Andrés me miró, la preocupación tallada en sus rasgos. "—No sé qué estás haciendo o por qué, pero quiero que sepas que te amo, y solo quiero que me escuches. Luego, toma la decisión que creas correcta, pero por ahora, necesito que descanses."

Cada palabra resonaba en mí, atravesando las capas de confusión y miedo que se habían acumulado durante la noche. Asentí, incapaz de decir nada más mientras me perdía en la calidez de su mirada.

"—He preparado un baño para ti," continuó, su tono tan suave que casi parecía una caricia. "—El agua tibia te ayudará a relajarte. Ven, déjame ayudarte."
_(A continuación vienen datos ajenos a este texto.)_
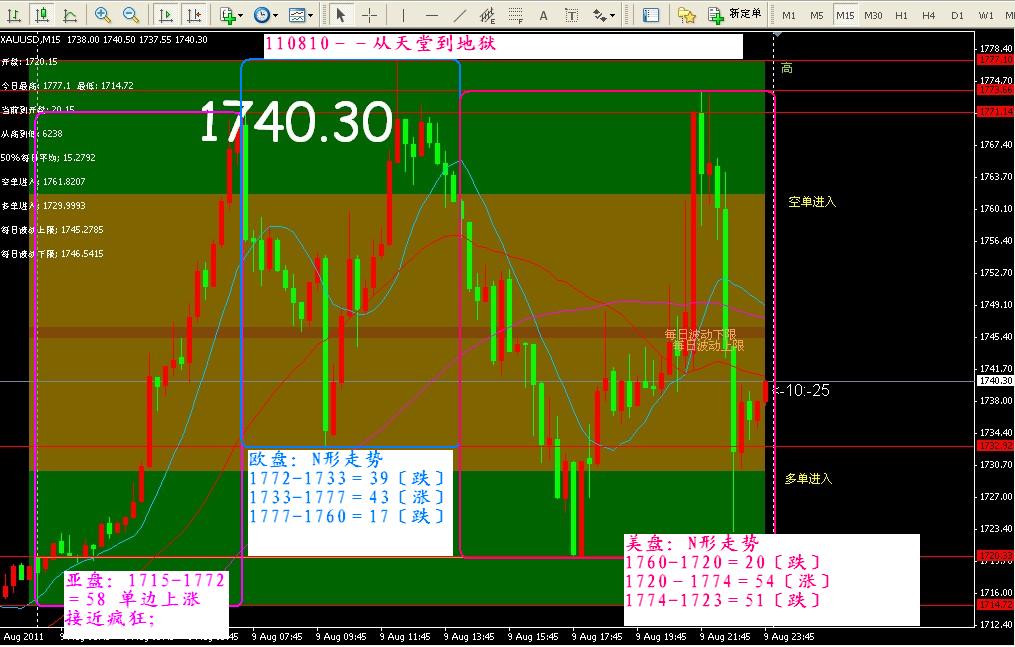Toggle candlestick chart mode

click(x=41, y=15)
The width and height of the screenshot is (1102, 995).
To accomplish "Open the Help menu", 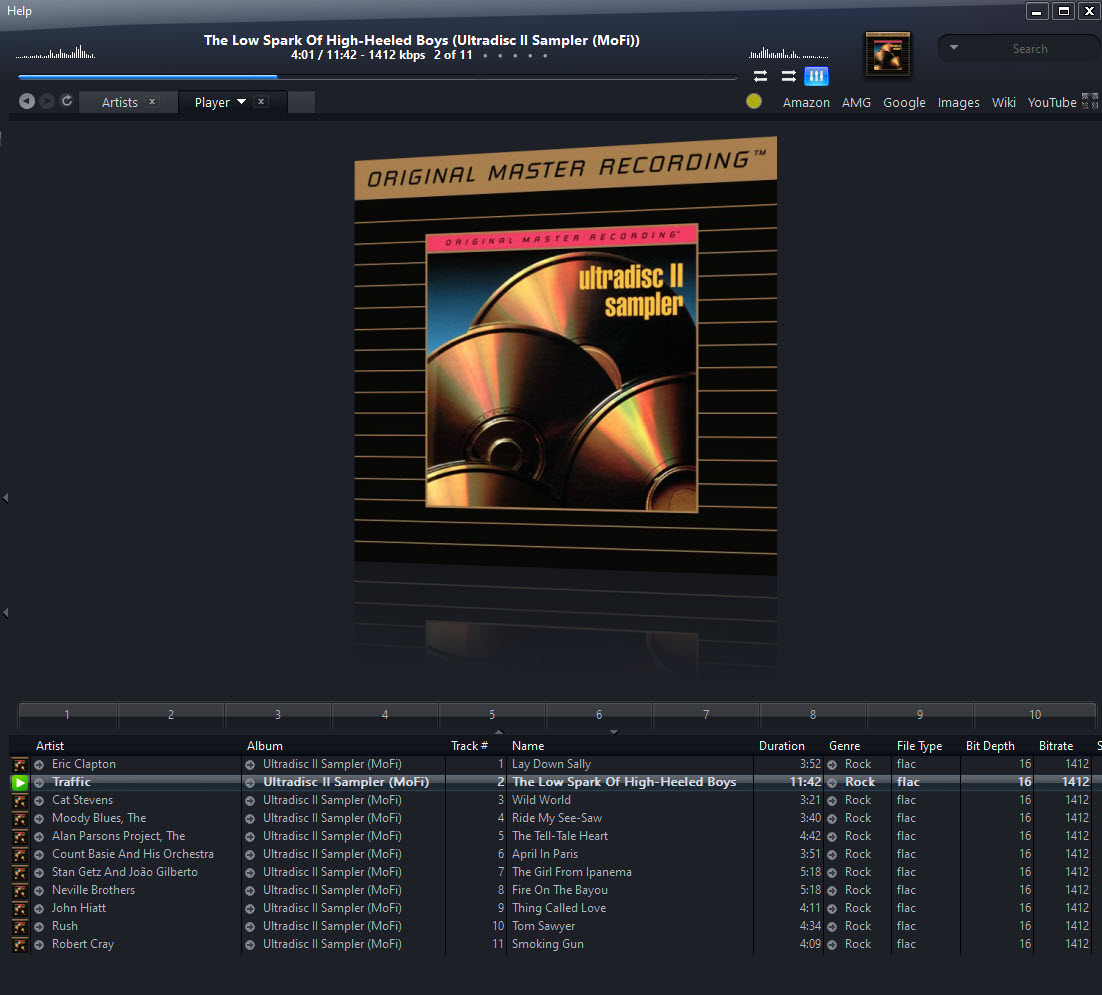I will [x=19, y=11].
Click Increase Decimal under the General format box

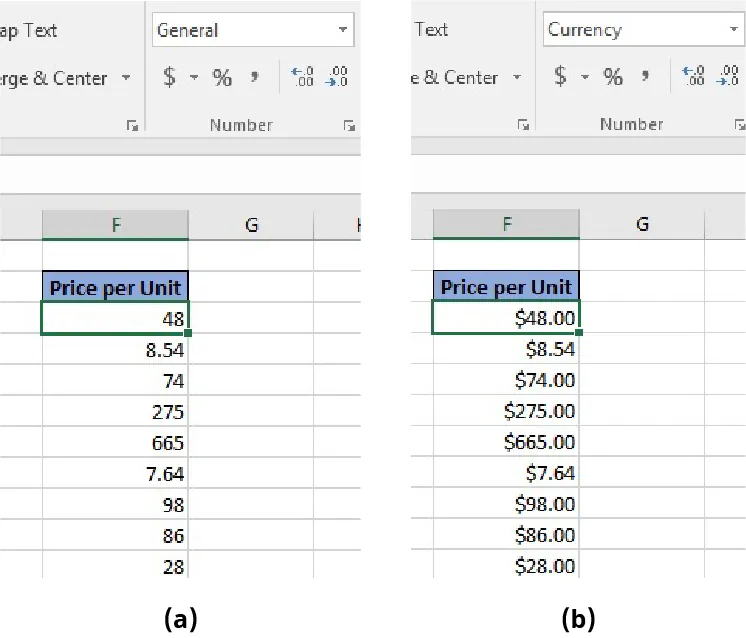(x=302, y=78)
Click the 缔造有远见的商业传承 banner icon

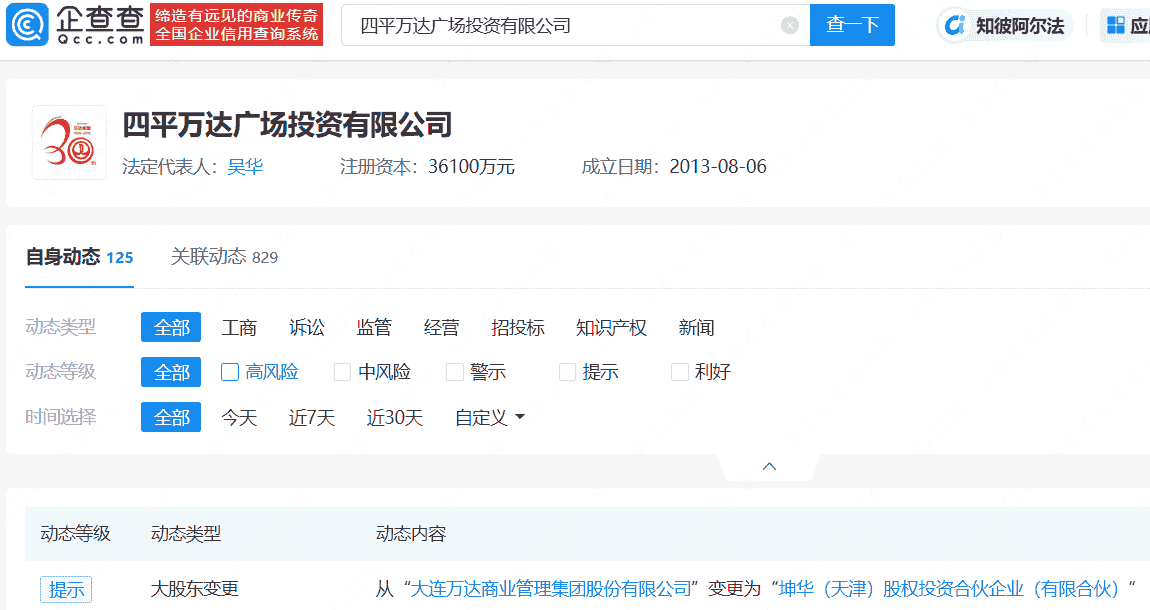237,24
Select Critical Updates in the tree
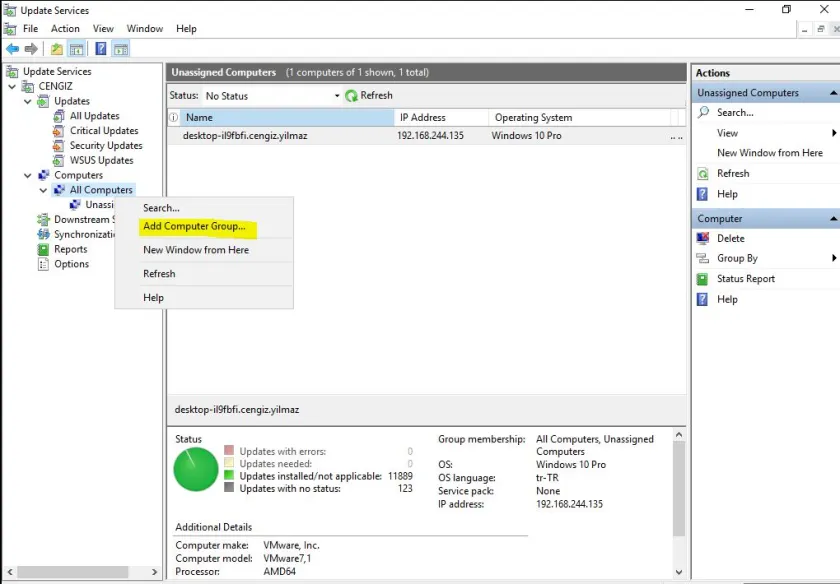Image resolution: width=840 pixels, height=584 pixels. point(104,131)
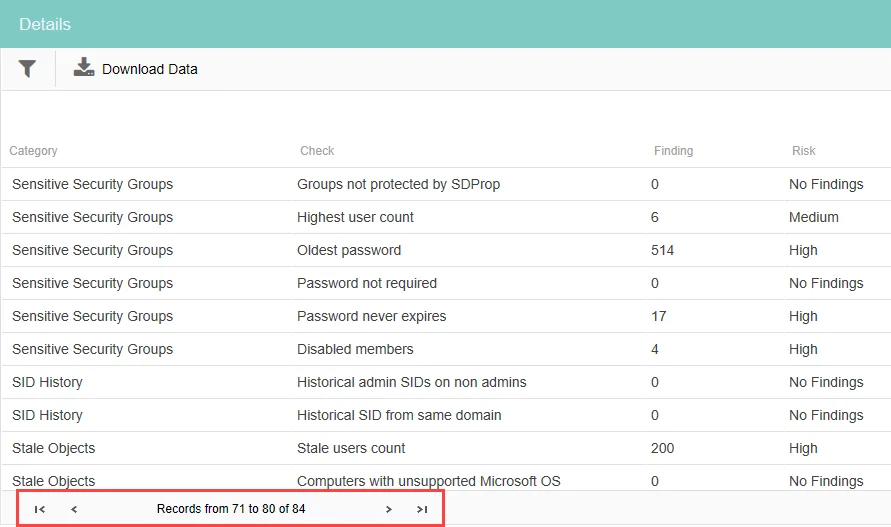Image resolution: width=891 pixels, height=527 pixels.
Task: Jump to last page of records
Action: point(422,509)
No pude evitarlo; las lágrimas volvieron con más fuerza. Sollozando como una niña pequeña, me aferré a él, buscando en su abrazo el consuelo que mi alma tanto anhelaba. Mis labios buscaron los suyos en un gesto desesperado, pero Andrés, con una paciencia infinita, detuvo el beso con delicadeza.

"—Nat," dijo, su voz entrecortada por la emoción, "lo que más deseo en este momento son tus labios, pero acabas de salir de un lugar que te ha dejado en un estado de vulnerabilidad. No quiero aprovecharme de eso. Vamos, déjame ayudarte a bañarte."

Sin esperar mi respuesta, me tomó nuevamente en brazos, llevándome al baño como si fuera lo más natural del mundo. El cuarto de baño estaba iluminado por una luz suave, casi como si él hubiera querido crear un ambiente que invitara a la paz y al sosiego. Me despojó de las prendas reveladoras con un cuidado reverente, sus manos apenas rozando mi piel, pero dejando en cada caricia un rastro de calor que me quemaba por dentro.